Skip the pictures. Quote every line below, exactly, from the one with "Screen dimensions: 1395x712" through the final line.

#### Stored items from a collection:
......

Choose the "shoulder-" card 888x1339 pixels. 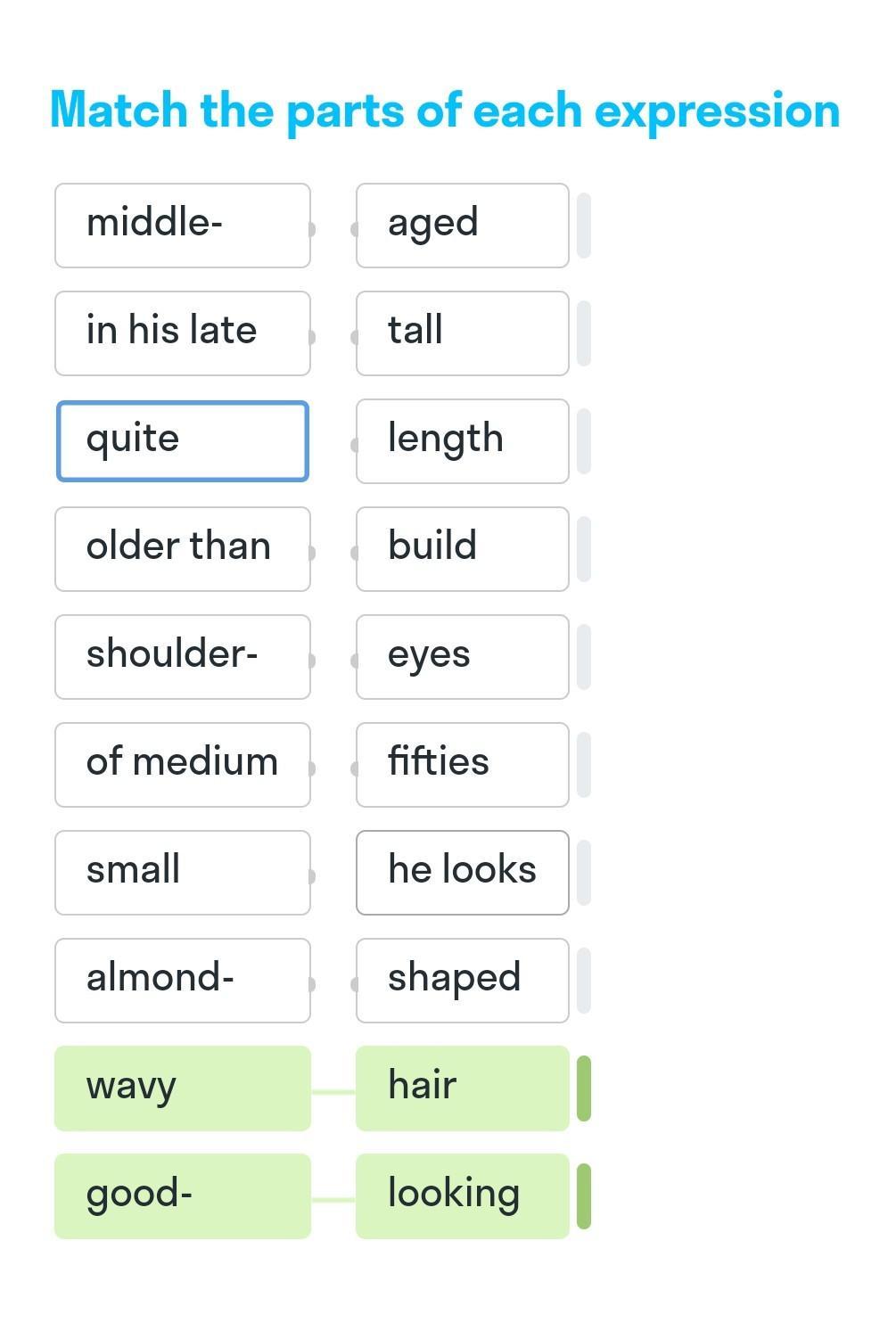click(183, 657)
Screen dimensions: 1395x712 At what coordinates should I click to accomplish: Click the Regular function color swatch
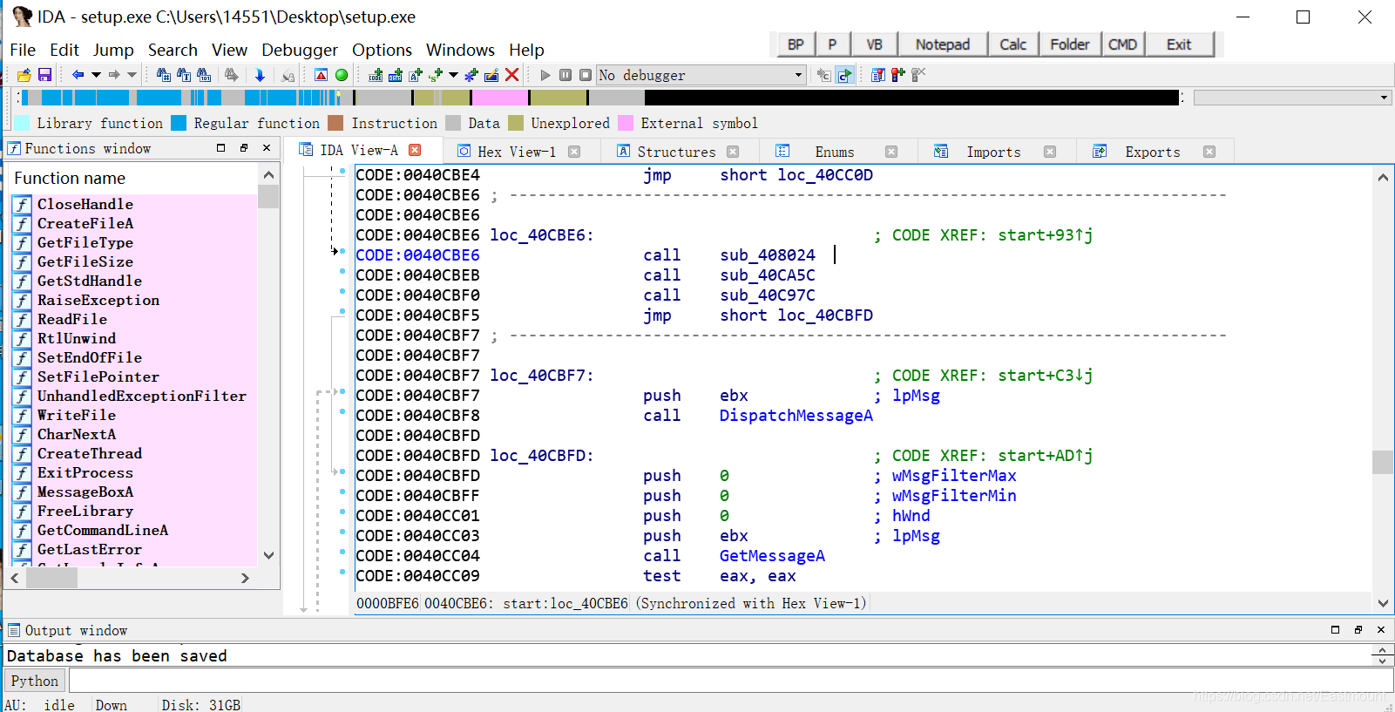pyautogui.click(x=179, y=123)
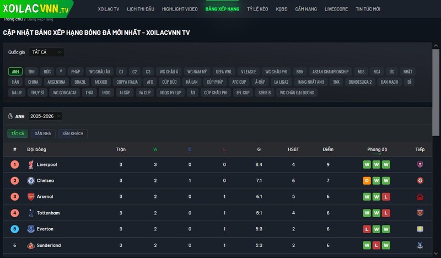441x258 pixels.
Task: Switch standings to SÂN KHÁCH filter
Action: point(72,133)
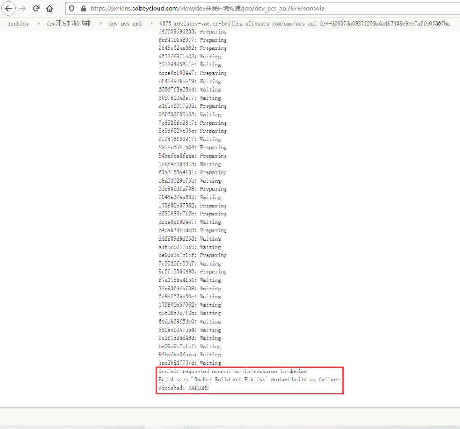Open the dev_pcs_api job link

click(x=125, y=23)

......

#### Written solution:
Screen dimensions: 1395x712 At what coordinates should I click to accomplish: Click the Regular function color swatch
pyautogui.click(x=179, y=123)
441x258 pixels.
Task: Switch standings to SÂN KHÁCH filter
Action: point(72,133)
Open the dev_pcs_api job link

click(x=125, y=23)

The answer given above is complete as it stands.